* _EXERCISE DETAILS_:
Once the line containing "This screenshot has height=502, width=652." appears, output it and each remaining line of the records below exactly, with no pictures and nothing more.

[Stored items]
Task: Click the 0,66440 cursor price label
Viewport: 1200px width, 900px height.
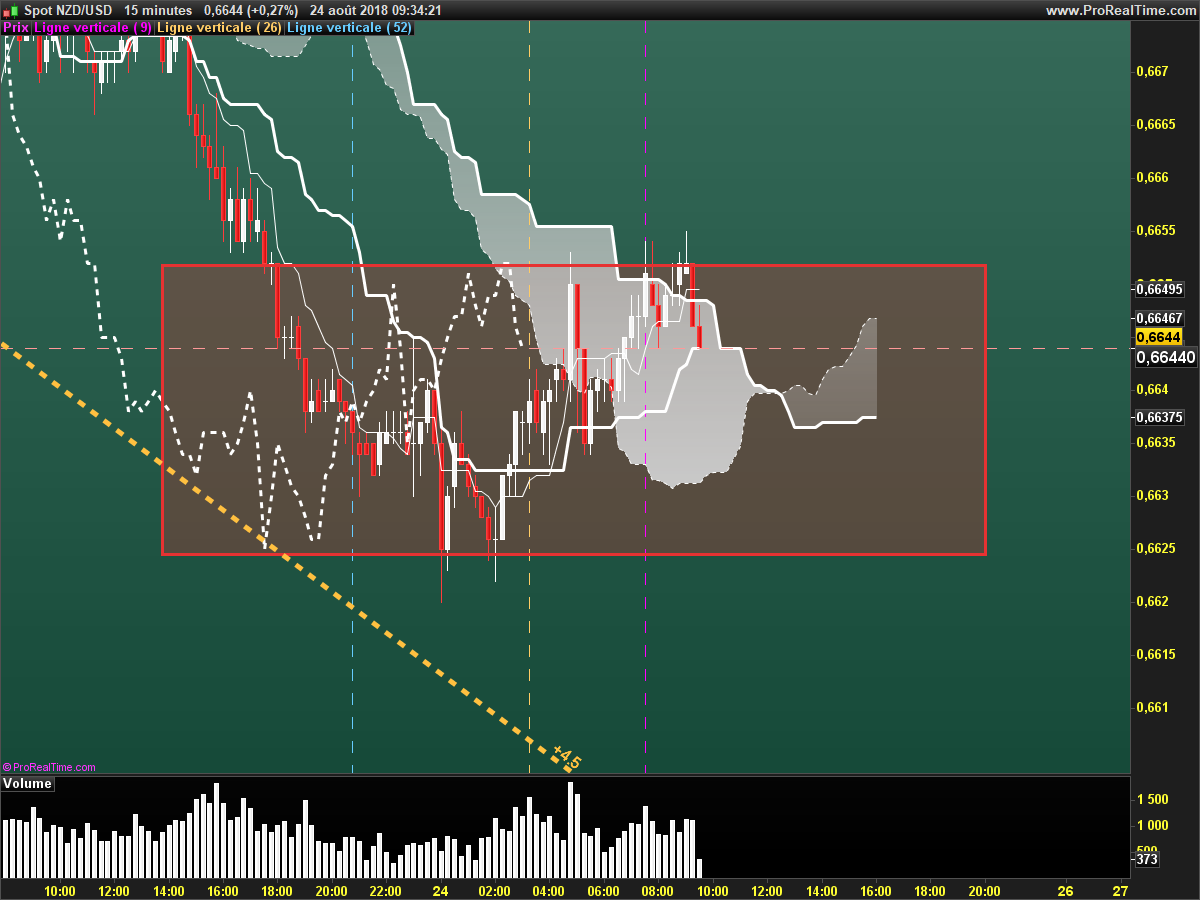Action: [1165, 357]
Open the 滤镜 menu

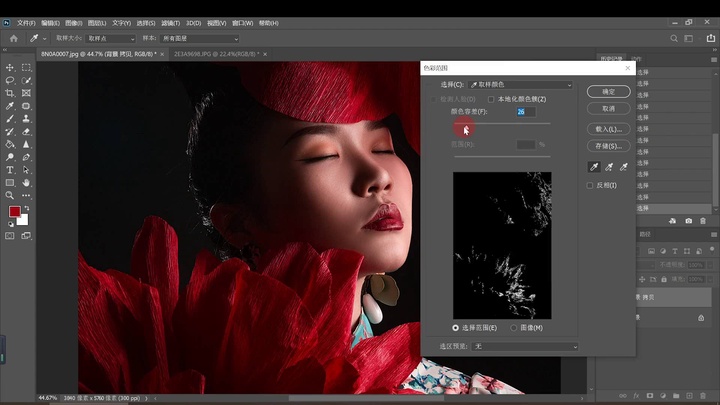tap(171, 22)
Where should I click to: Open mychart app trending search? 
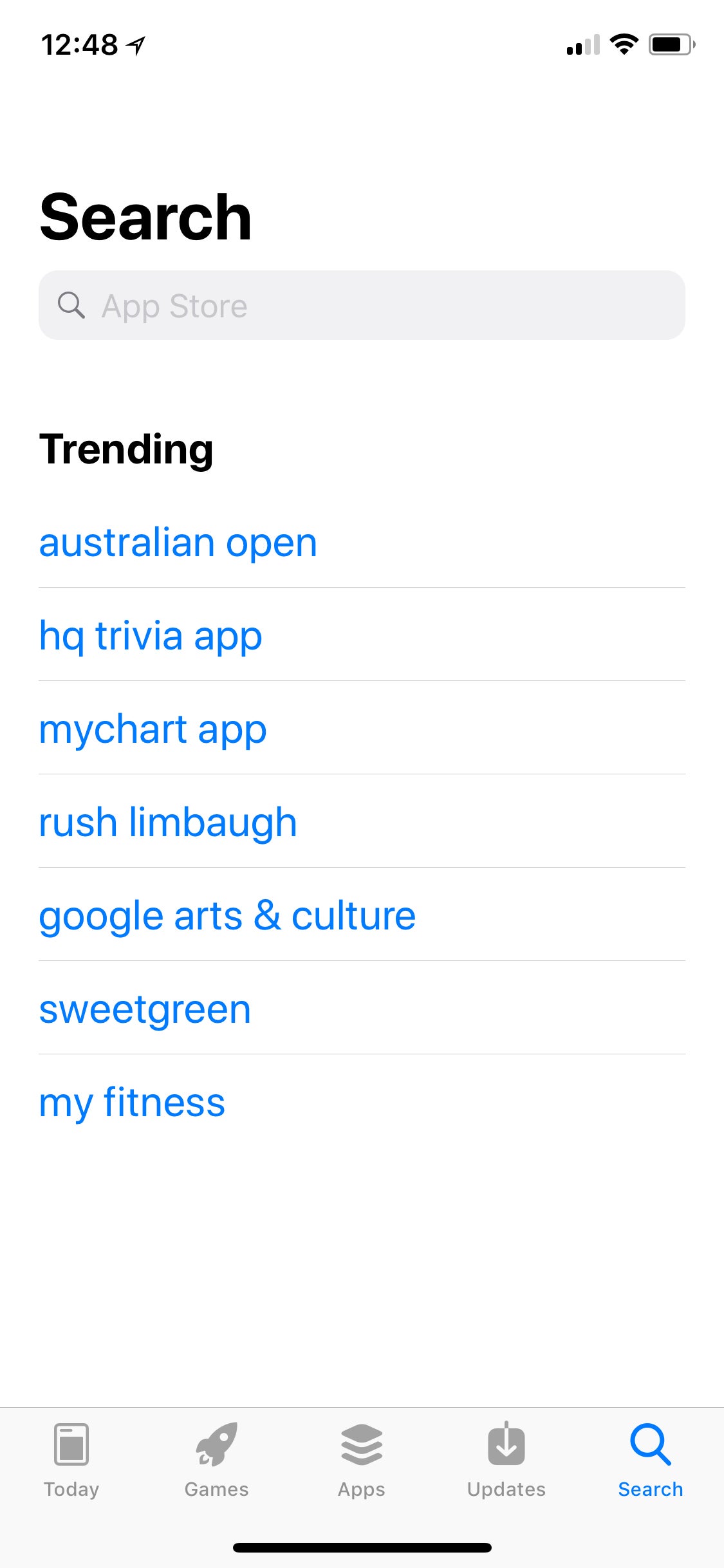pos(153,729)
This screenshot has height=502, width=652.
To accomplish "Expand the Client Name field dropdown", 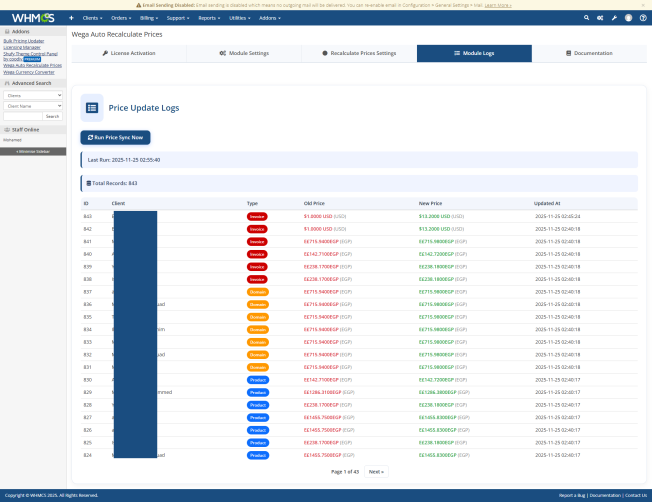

* _SOLUTION BELOW_:
This screenshot has height=502, width=652.
To accomplish "Expand the Client Name field dropdown", 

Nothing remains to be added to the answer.